Posted by: Steven Kopits at May 19, 2011 10:51 AM
Why, such a reasoanble suggestion! Academia? Is ther a role for Academia in Washington? A bill has been introduced to allow th USPS to cut to five day delivery (wow, an actual "business decision"), to reduce or eliminate pre-funding of retiree healthcare benefits (bailout), or to allow the USPS to borrow more money (avoidance behavior)? Hmmm. I am guessing they will just borrow more money.
Posted by: EarlyW at May 19, 2011 10:54 AM
Fed exiting the T auction market will cause rate hikes, drive down the dollar and create the inflationary presure from commodoties priced in dollars, ie Oil and it will flow from that point. EMH in is purest form would correct these things, but it does not work with current market strutures. Pricing dislocations need to find a bottom for price stability. As I ramble, one final point, weve not economic drivers to absobe inflation, ie techology, productivity ect. Were do we get the GDP to deal with the inflation?
Posted by: Rady at May 19, 2011 12:36 PM
Sounds backwards. Doesn't the fed's exit reduce the money supply by removing debt monetization?
I agree that rates should go up, but disagree about commodities like oil.
Posted by: KevinM at May 19, 2011 04:31 PM
My mailman is a lazy slug who looks like he is strung out on rhino tranqs. His eyes are always bloodshot, he slurs his words, he rarely shaves and he moves just slightly faster than a snail with scoliosis. I see him every day at Frankie's Pizza, snarfing down two massive slices of pepperoni pizza and then he disappears into the back of his mail truck, presumably for a two hour siesta. To call him lazy is an insult to the word lazy. Is it any wonder they are broke? Sheesh.....
Posted by: Jeff Olson at May 20, 2011 10:46 AM
James, I'm not familiar with your writing about San Diego, but I am familiar with some of the problems that happened there, and in Orange County, and IIRC those were due to massive under-funding of future liabilities.

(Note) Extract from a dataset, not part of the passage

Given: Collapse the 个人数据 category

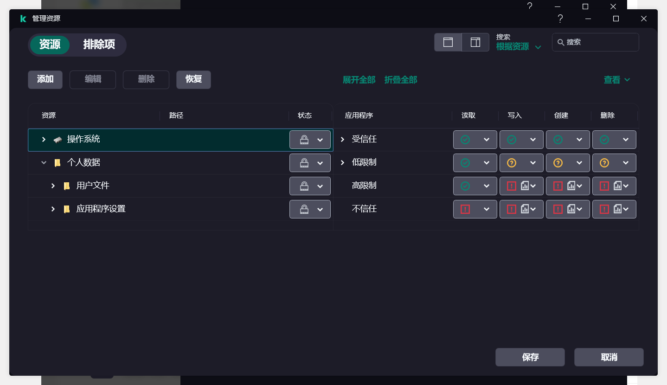Looking at the screenshot, I should (43, 162).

We're suffering from the same thing here in New Jersey, where fiscal geniuses like Whitman and Christie have consistently refused to fund pension obligations while simultaneously complaining about the ballooning funding gaps. The USPS, by contrast, seems to have mechanisms in place that ensure at least some responsibility for funding the obligations that have been set.
None of this detracts from your point about the wisdom of agreeing to those obligations in the first place (Lowenstein's "While America Aged" is particularly good on this point), but I'm surprised to see you imply that all of these pension problems are of a kind, when they don't appear to be.
Posted by: Anchard at May 23, 2011 01:57 AM
So the USPS is the only agency required to fully fund pension obligations? This is not a bad thing.
Posted by: Joe at May 23, 2011 06:40 AM
I am a Post Office Retiree and after 33 years working there I can assure the public that if the Post Office would start at the top of the list of their management departments and reduce the dead weight they would start saving the money they waste. There is a need for them to adjust the way they process the mail starting with listening to those who are doing the actual work. Doing something on paper doesn't always work in real time. Stop pushing the way things are done with the attitude I'm the boss and I know everything. Get the employees involved. Cut out Saturday Delivery. As to the penion requirements, if its not broke don't fix it. Keep your hands out of that fund its there for a purpose not to be used for something else.